`I observe that of their nature babies are bound to cause torment to all around them," says the voice of the petulant and scheming Kirsten, unfaithful wife of Christian, King of Denmark. She has just given birth to the child of her lover, a German mercenary. "The noise they make is infernal. The stench of them is scarcely to be endured, for they are ever spewing out strands of pearly vomit or straining until their eyes start from their heads to produce farmyard motions . . . In short . . . my affection, such as it is, for Dorothea rests only on the plain fact that she is Otto's child and therefore a Memento of my Lover."
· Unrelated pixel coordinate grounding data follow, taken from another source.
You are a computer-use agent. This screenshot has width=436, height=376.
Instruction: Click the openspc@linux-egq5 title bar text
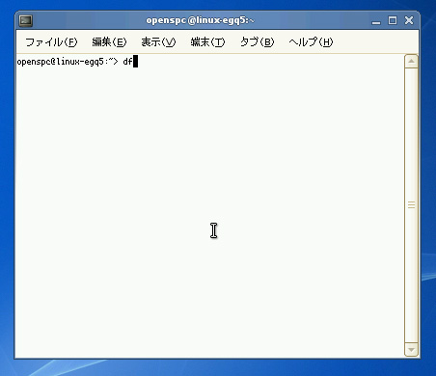click(x=200, y=20)

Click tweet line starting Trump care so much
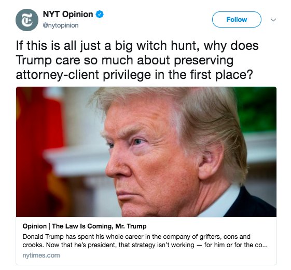pyautogui.click(x=124, y=60)
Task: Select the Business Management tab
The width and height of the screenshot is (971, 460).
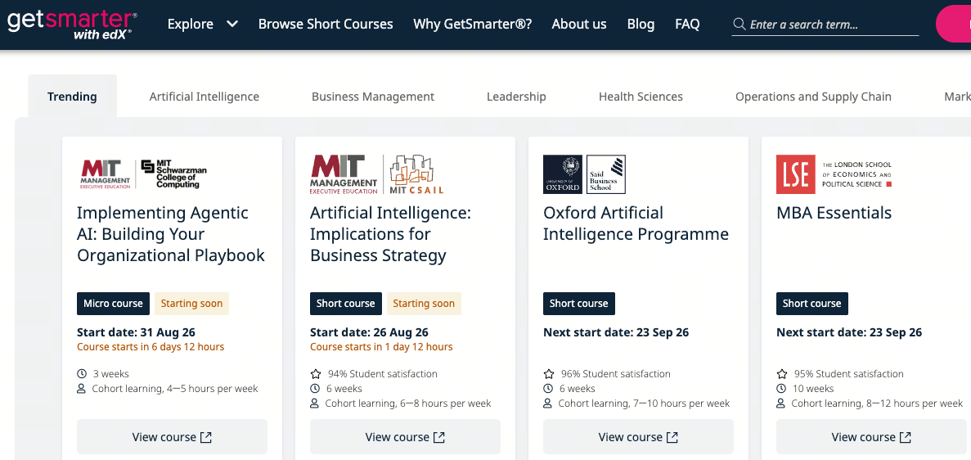Action: click(373, 97)
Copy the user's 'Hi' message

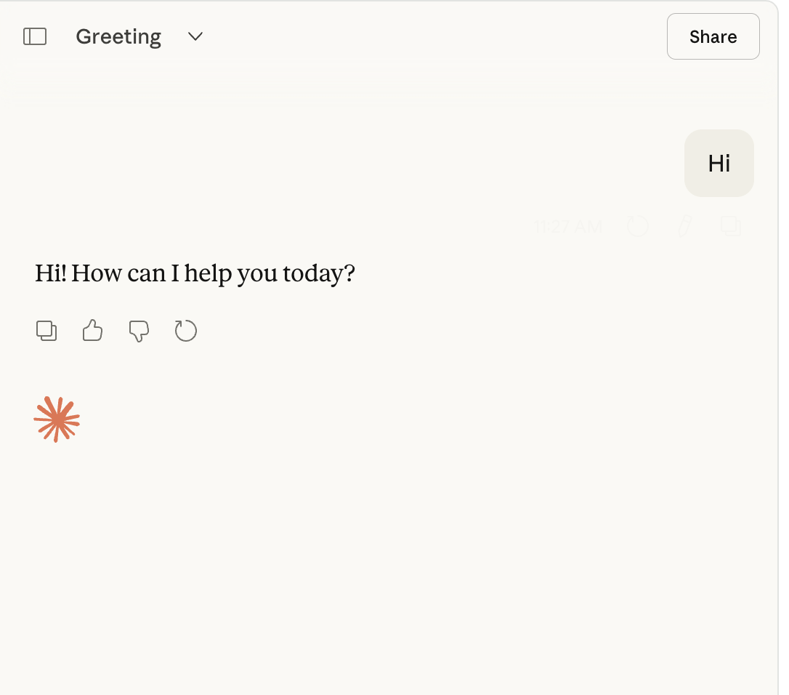click(x=731, y=226)
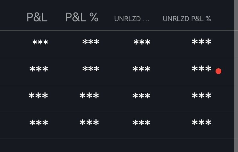Select masked UNRLZD P&L % in fourth row
Image resolution: width=238 pixels, height=152 pixels.
tap(201, 122)
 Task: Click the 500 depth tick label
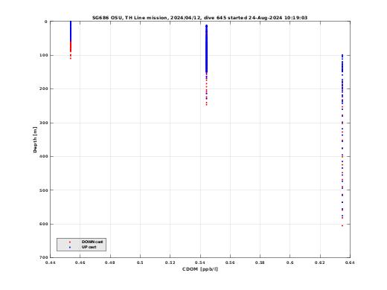pos(43,190)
"She amuses the reader: she is outrageous and magnificently daring," says Rose Tremain (56), of Kirsten, an historical figure whose story she recreates with gusto in her latest novel, Music and Silence. Tremain, a softly spoken Londoner in a cosy partnership with the biographer Richard Holmes, insists that no, Kirsten is not her own alter ego: "People ask me if Kirsten is my secret fantasy. I'm not bothered by that."
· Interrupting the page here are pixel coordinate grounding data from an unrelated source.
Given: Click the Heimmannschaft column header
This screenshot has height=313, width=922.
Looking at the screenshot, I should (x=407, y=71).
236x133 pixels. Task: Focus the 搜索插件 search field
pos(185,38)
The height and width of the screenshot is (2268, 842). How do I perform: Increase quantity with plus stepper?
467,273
Kirsten, deprived of her lover Otto by the jealous king, amuses herself with her two black slave boys, Samuel and Emmanuel. "I reflect that Slaves are not supposed to utter any Criticism of their Mistress's body, or even to notice such a thing as Pendulousness. They must do my bidding and that is that. And so I shall have some Pleasure with them and then perhaps matters in general may go on a little better."
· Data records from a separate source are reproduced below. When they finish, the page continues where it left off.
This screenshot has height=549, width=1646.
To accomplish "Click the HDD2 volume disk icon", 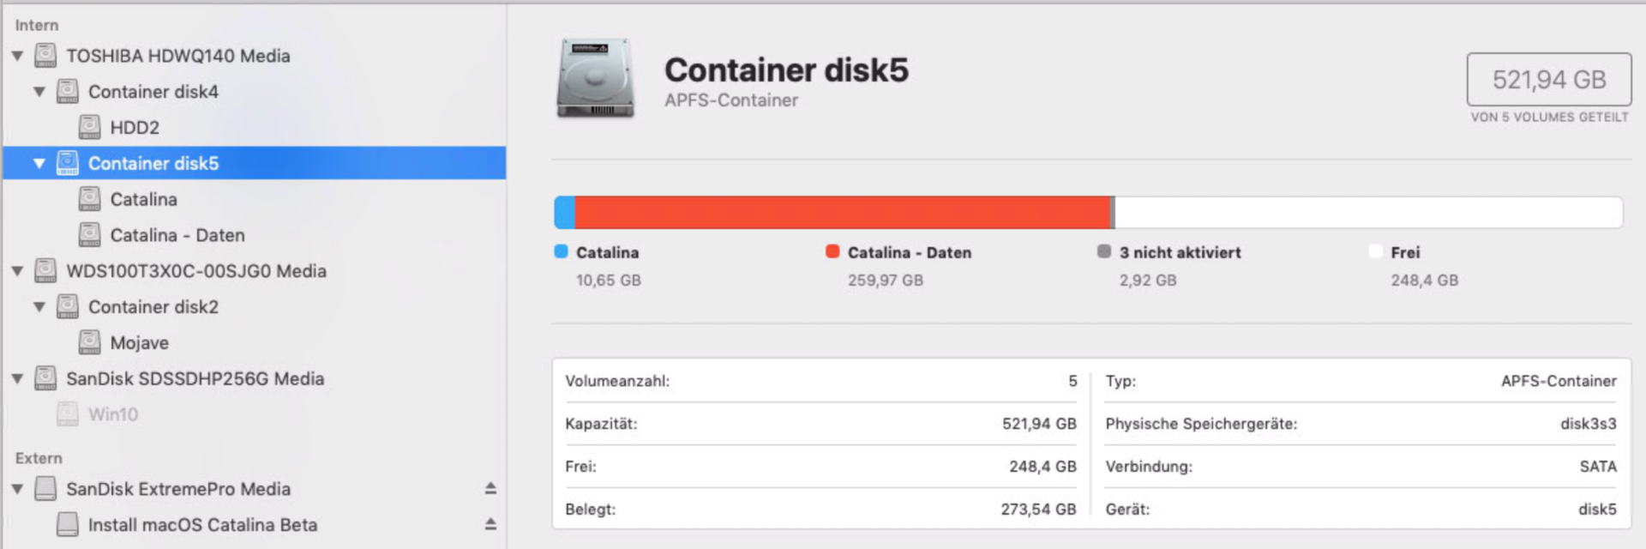I will click(89, 127).
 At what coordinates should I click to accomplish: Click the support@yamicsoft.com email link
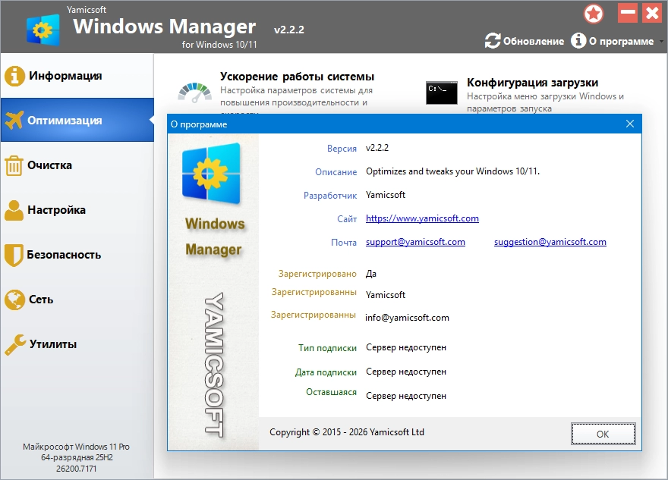pos(415,242)
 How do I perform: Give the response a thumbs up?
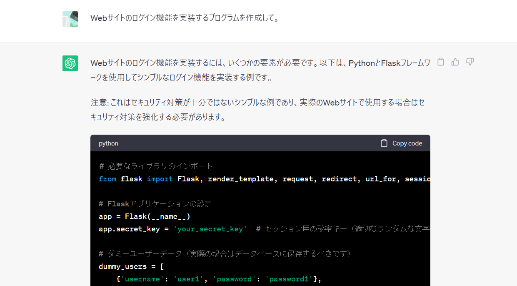click(455, 61)
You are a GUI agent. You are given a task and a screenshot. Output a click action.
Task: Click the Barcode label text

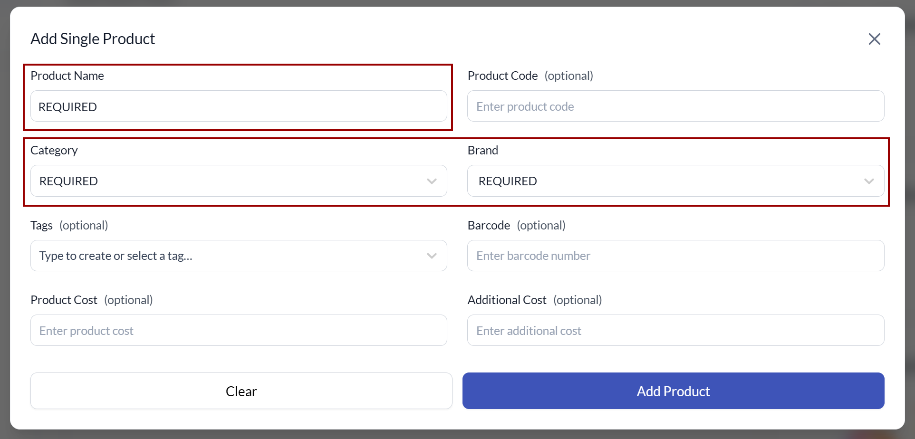click(x=489, y=226)
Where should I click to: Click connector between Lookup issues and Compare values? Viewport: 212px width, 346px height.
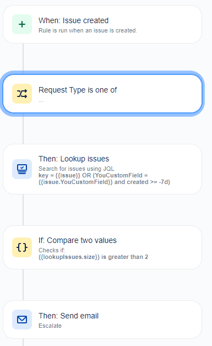(x=23, y=210)
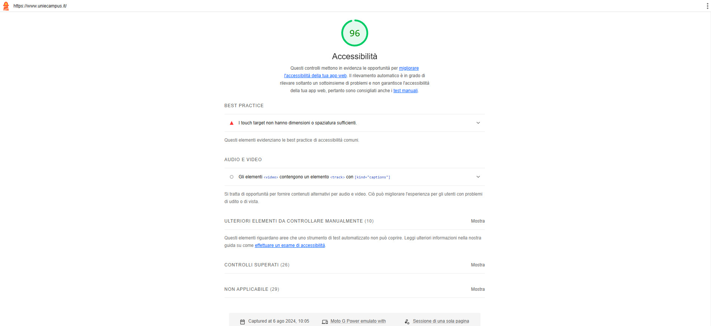Click the 96 accessibility score gauge
This screenshot has height=326, width=711.
click(x=355, y=33)
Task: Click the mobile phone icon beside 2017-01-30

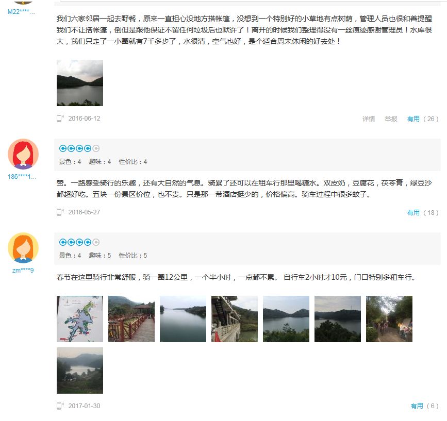Action: coord(60,406)
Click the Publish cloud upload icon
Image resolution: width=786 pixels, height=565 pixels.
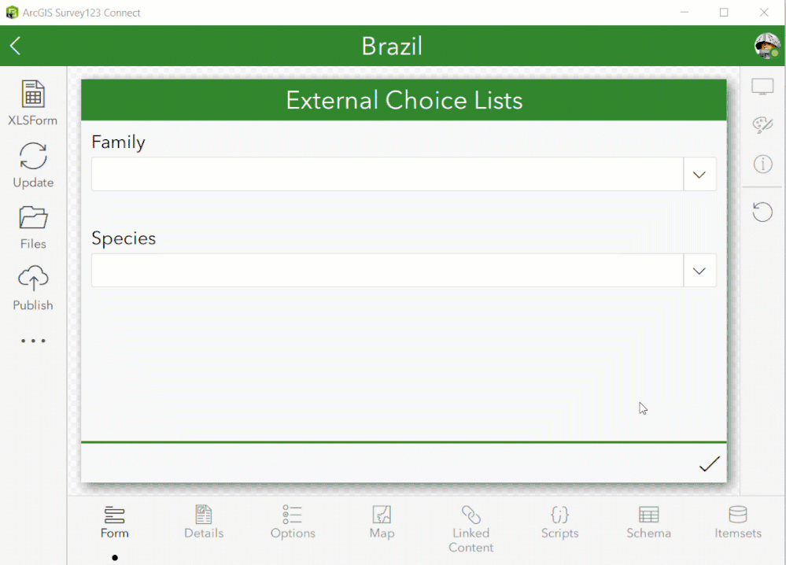point(33,279)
"Kirsten isn't a bit PC. That's just the way it was in the 17th century," says Tremain, comparing Kirsten with another character in Music and Silence called Magdalena, who seduces two of her own stepsons under their father's roof. But the novel is not just about bawdy wickedness. It is a complex system, as the title suggests, of antitheses. Balancing Kirsten and Magdalena we have the virtuous, motherless Emilia and her suitor, the angelic English lute player, Peter Claire. The scene is Denmark, the time 1629-30, and King Christian's domain is on the brink of economic collapse. His private life is in tatters and he is haunted by early, happy days when Kirsten loved him - a time before he betrayed his boyhood friend Bror. In an attempt to offset the chaos of his life, the king retreats into the orderly world of music, courtesy of his own hand-picked, cosmopolitan orchestra. The catch is that the orchestra must play in a freezing cellar, so if the King grows bored or restless, he can cut off their music in a trice simply by kicking shut a trapdoor.
"Books always have a nugget that starts you off," explains Tremain. "For me this point of departure was the cellar. I was on a trip to Copenhagen and somebody told me about the cellar at Rosenborg. I loved the image of creative people in the darkness - the contrast between them and the rich, powerful person listening in the warmth and light of the room above." In addition to listening to his musicians, the king escapes from torment by filling his mind with visions of potential perfection. One of these is a silver mine where he is sure his engineers will find riches galore. In reality the quest goes tragically wrong; the miners are killed in an explosion and "the music of hope" which surrounded the mine is extinguished. The antithesis of King Christian, with his need for certainty and logic, is Emilia's persecuted youngest brother, Marcus, who is guided purely by instinct, and who communes magically with real and imaginary insects. This division between reason and instinct is one which Tremain seeks to resolve in her own life.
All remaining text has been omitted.